A Prophet of Doom
Zephaniah 1:1-6
The word of the LORD which came to Zephaniah the son of Cushi, the son of Gedaliah, the son of Amariah, the son of Hizkiah…


I. MEANING OF HIS NAME. Zephaniah, "One whom Jehovah hides." Hiding in the day of calamity a blessing promised to them that fear Go(Psalm 31:19, 20), who are therefore styled God's hidden ones (Psalm 83:4), and may confidently reckon upon God's extending to them his protecting care in the midst of peril (Psalm 27:5), yea, may even boldly flee unto him to hide them (Psalm 143:9).

II. THE DIGNITY OF HIS PERSON. The scion of a kingly house, "the son of Cushi, the son of Gedaliah, the son of Amariah, the son of Hezekiah." Mentioned here, not because they had been prophets, but probably because they had been celebrated persons, perhaps good men, these ancestors of Zephaniah - three of them, like himself, with Jehovah in his name - may have been introduced to show that the prophet, while descended from the good King Hezekiah, belonged to a different branch of the family from Manasseh and Amon; proceeded from the line in which Hezekiah's goodness was transmitted, and thus had more than royal blood in his veins (not always an advantage) - hereditary piety in his soul.

III. THE TIME OF HIS APPEARING.

1. The age fixed.

(1) "The days of Josiah, the son of Amen, King of Judah;" i.e. not before B.C. 640, when Josiah began to reign.

(2) Before the fall of Nineveh (Zephaniah 2:13), which took place in B.C. 625.

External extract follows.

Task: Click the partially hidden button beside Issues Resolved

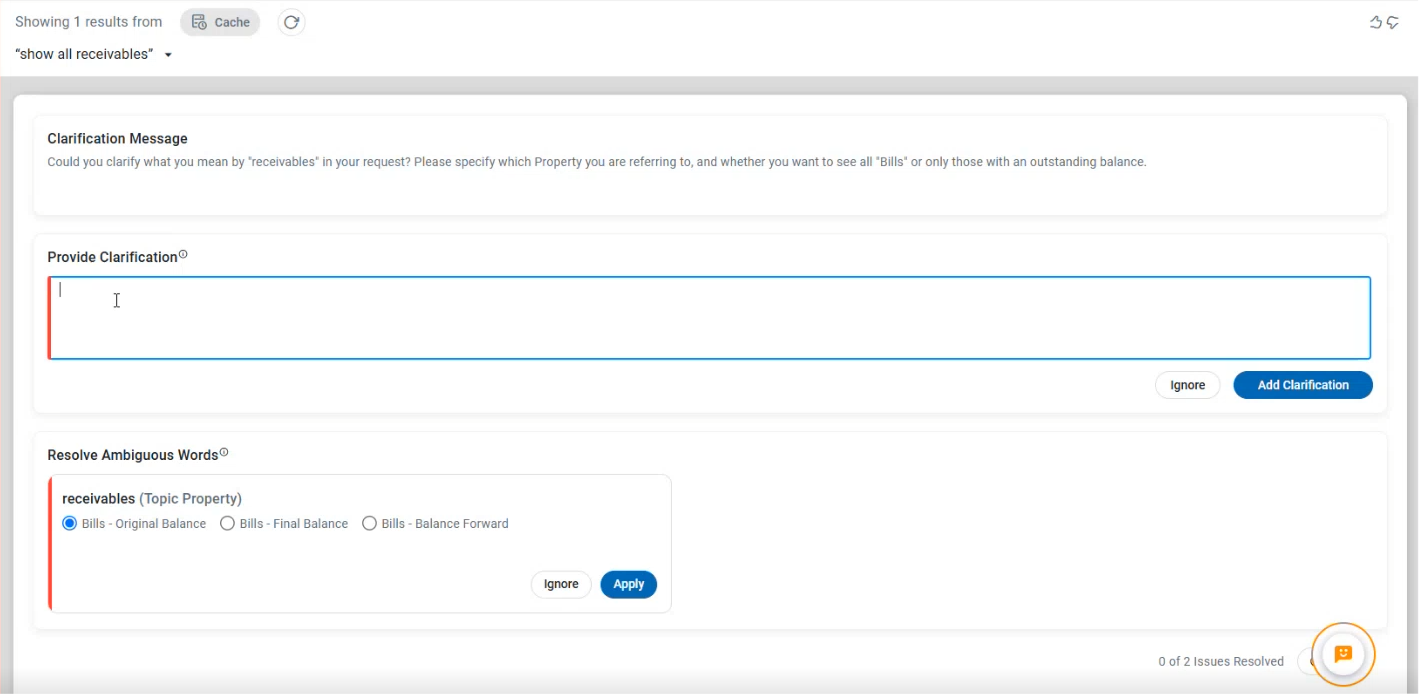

(3) Probably after Josiah's reformation had begun and before it was completed, since the prophet speaks of a "remnant of Baal" as existing at the time when he began to prophesy.

(4) Hence the date of Zephaniah may be placed between Josiah's twelfth and eighteenth years, or between B.C. 628-622 (Hitzig, Keil, and Delitzsch), though by some interpreters (Ewald, Havernick, Pusey) it has been fixed earlier - to wit, prior to Josiah's twelfth year.

2. Its character declared.

(1) Generally, as regards the whole land of Judah, an age of widely spread, deeply seated, and well nigh incurable wickedness, of deplorable religious apostasy, of intensely debasing idolatry, of shameless hypocrisy, and of gross worldliness and indifference to Divine things (ver. 4).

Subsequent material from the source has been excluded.